Innovations in service delivery can be generated in various ways and through various mechanisms [ 26 ]. Sometimes, the trigger is a new technology or treatment. Another mechanism may be an organizational idea or the need imposed by some studies in the institution that provides the service. However, there is another engine to promote innovations in the provision of a service, which is to identify the unmet needs of the people who will receive this service. In all three cases, the participation of patients is very important, but if this occurs, it rarely happens from the beginning of the project.
From our experience, improvement in service delivery is an iterative process that must be adapted to the local circumstances of the clinical practice in which it is implemented. The fundamental principle of this approach is not to make assumptions [ 27 ].
Our study has several strengths. First, we designed the training program before the workup of the focal group; therefore, patients could participate adequately. Second, all patients had been diagnosed with endometriosis and had been treated in a specialized unit of endometriosis; therefore, they had previous experience as patients in this specific area of healthcare. Finally, the study design and the number of participants provide an initial overview of the variety of patients’ needs and their priorities.
Nevertheless, our study has some limitations. On the one hand, the qualitative research of the present study does not provide evidence-based recommendations. On the other hand, the selection of patients from the database of a tertiary referral center for the care of endometriosis patients may be a source of potential bias and may limit the generalization of our findings, which may be more pertinent to practices providing high-volume endometriosis care and in regions with healthcare delivery similar to our geographical area.
This novel work lays the foundation for further research. Future steps may include the development of a platform for monitoring patient interactions, enhancing quality of life, and enabling continuous adaptation through real-time feedback. Such a study should allow for comparisons between cohorts of patients exposed to different interactive approaches or algorithms in order to identify the most effective strategies. In addition, the design of tailored information tools for different patient profiles is essential to address relevant unmet needs. Finally, the evaluation of implemented actions is critical to gather feedback and guide the prospective development of future improvements.

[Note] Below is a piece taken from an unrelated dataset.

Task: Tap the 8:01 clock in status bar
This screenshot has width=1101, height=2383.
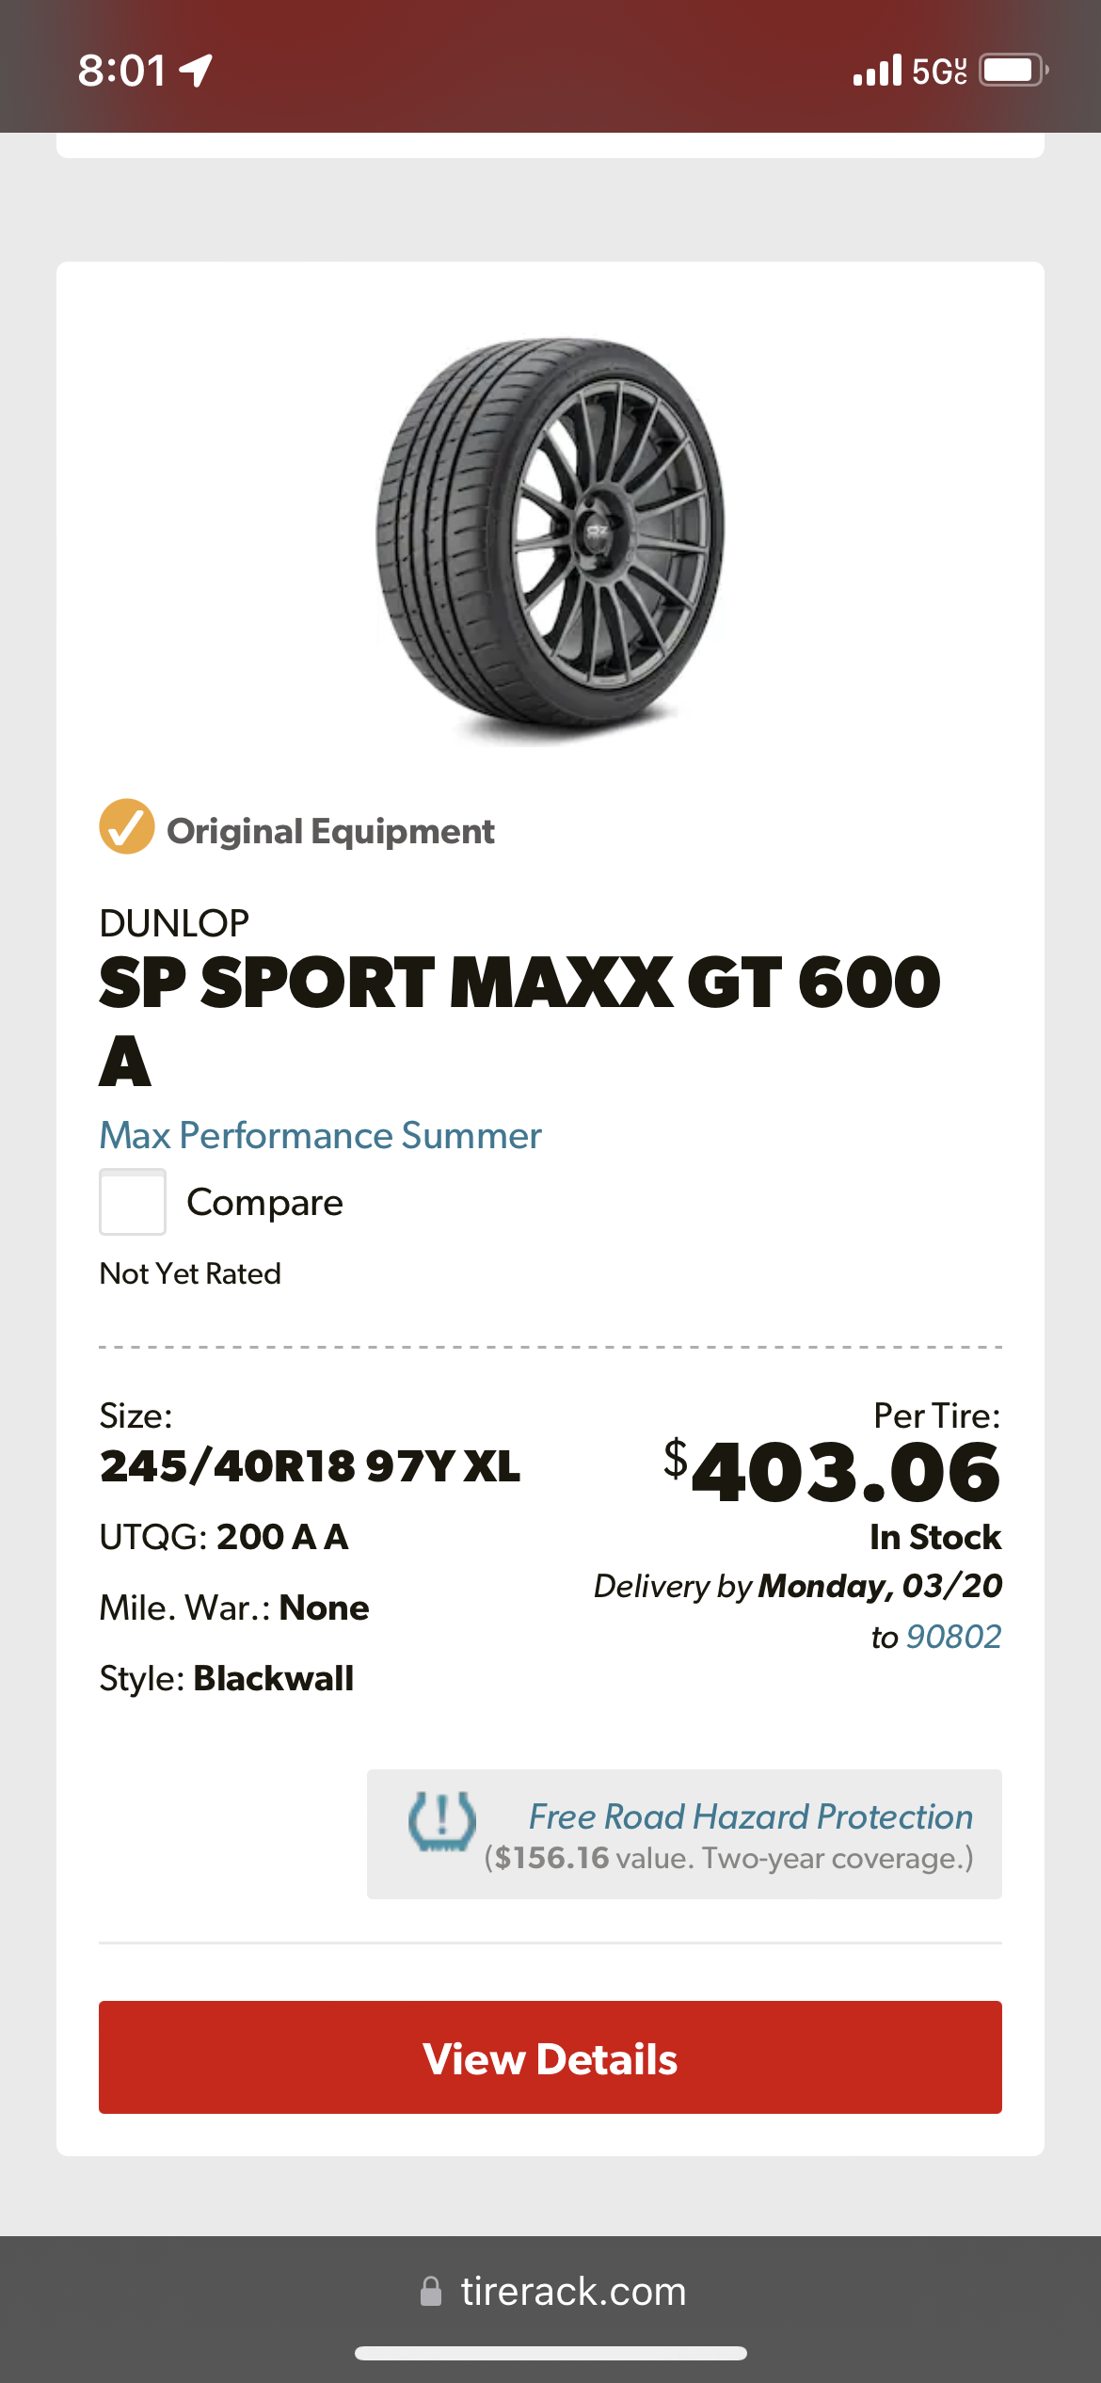Action: (x=122, y=71)
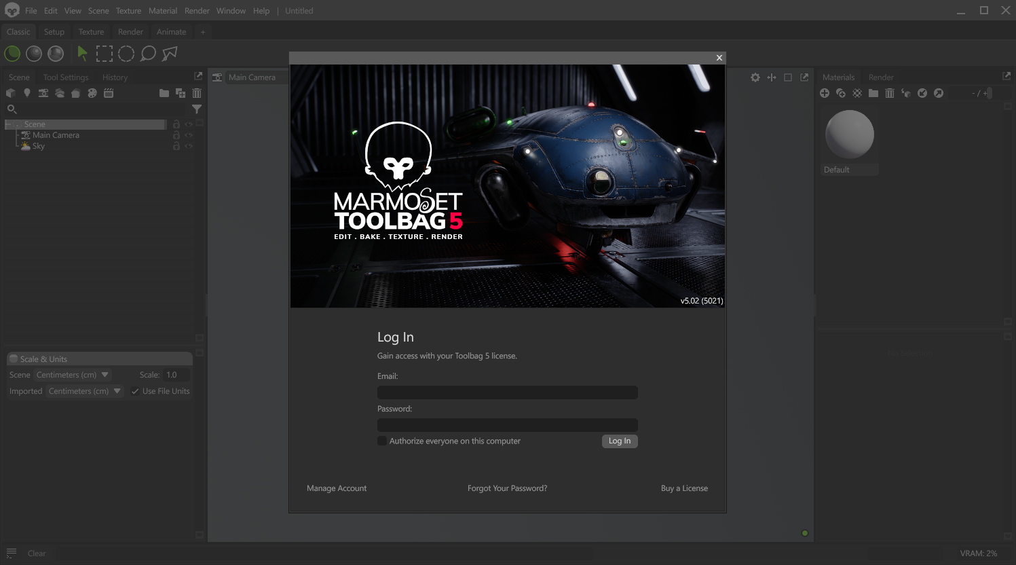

To conclude, the present study describes a specific methodology using a patient training program to allow women with a chronic disease, such as endometriosis, to participate in the exploration of their needs and experiences. This study is a successful novel example of co-production with endometriosis patients and also provides valuable information for the future improvements of health care for these patients. Our study showed that improvements in healthcare services for patients with endometriosis are warranted and underline the unmet needs of endometriosis patients in healthcare services, with the improvement of four areas being notable: patient care, information and communication, training of professionals and patients, and encouragement of patient participation.